◆ EXERCÍCIO ESCRITO 1 ◆
Reproduza o trecho do texto sobre a decisão do TJ que começa nas palavras "A Justiça considerou" e termina depois de "cargos em comissão.".
◆ EXERCÍCIO ESCRITO 2 ◆
Escreva a continuação do texto sobre a decisão do TJ a partir do ponto em que ele para.

◆ TEXTO FORNECIDO ◆
....

A decisão do TJ foi motivada por uma ação direta de inconstitucionalidade promovida pelo Ministério Público de São Paulo. O caso havia sido denunciado pelo jornalista Nicola Tornatore, do jornal Tribuna, em 2017, e ensejou também uma série de reportagens especiais do portal Farolete, comandado pelo jornalista Cristiano Pavini.

A Justiça considerou inconstitucional três aspectos levantados pelo MP: a incorporação do chamado Regime de Tempo Integral (RTI) aos salários dos servidores, o que gerava um ganho de até 100% na remuneração; a incorporação de gratificações e indenizações aos salários e a incorporação dos valores recebidos por funcionários efetivos que exerciam cargos em comissão.

....

◆ SEÇÃO DE DADOS ◆
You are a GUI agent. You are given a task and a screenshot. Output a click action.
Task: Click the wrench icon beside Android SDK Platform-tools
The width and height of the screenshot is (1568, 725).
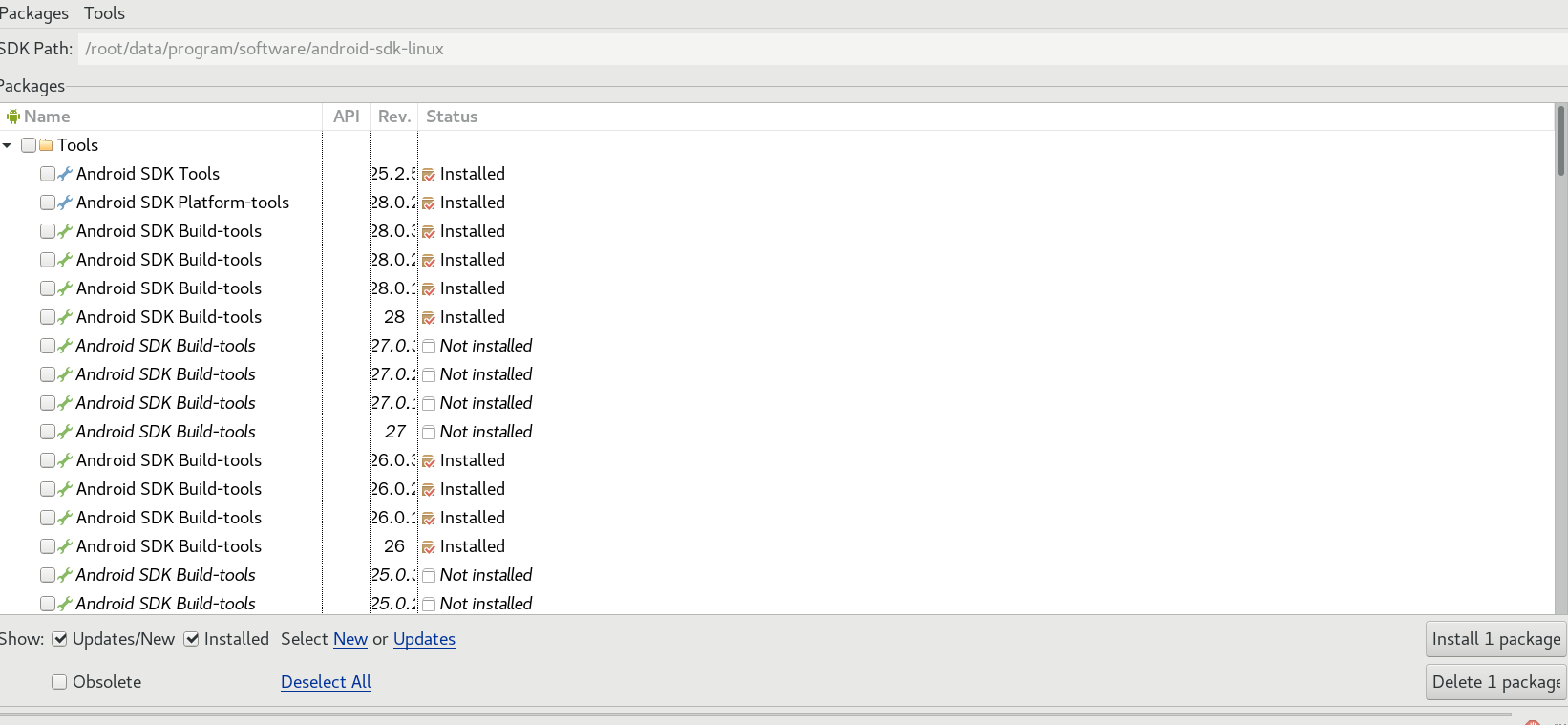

....

◆ RESPOSTA ESPERADA 1 ◆
A Justiça considerou inconstitucional três aspectos levantados pelo MP: a incorporação do chamado Regime de Tempo Integral (RTI) aos salários dos servidores, o que gerava um ganho de até 100% na remuneração; a incorporação de gratificações e indenizações aos salários e a incorporação dos valores recebidos por funcionários efetivos que exerciam cargos em comissão.

◆ RESPOSTA ESPERADA 2 ◆
“Em suma, a presente ação é acolhida para a) conferir aos arts. 1º e 2º da Lei Complementar nº 3.033, de 28 de agosto de 2020, do Município de Ribeirão Preto, interpretação conforme a Constituição para obstar a acumulação das incorporações mantidas em decorrência da revogação do art. 2º da Lei nº 5.081, de 02 de julho de 1987 e do § 7º, do art. 50, da Lei Complementar nº 2.515, de 28 de março de 2012 e ainda para que essas incorporações sejam limitadas à diferença entre a remuneração do cargo ou função comissionada e a remuneração do cargo efetivo e b) conferir interpretação conforme à Constituição aos arts. 3º e 4º da Lei Complementar nº 3.033, de 28 de agosto de 2020, do Município de Ribeirão Preto, para afastar a incorporação da gratificação decorrente da revogação do art. 214 e seus parágrafos 1º, 2º, 3º e 4º da Lei nº 3.181, de 23 de julho de 1976, recebida pelo desempenho das funções de cargo comissionado”, afirma o acórdão.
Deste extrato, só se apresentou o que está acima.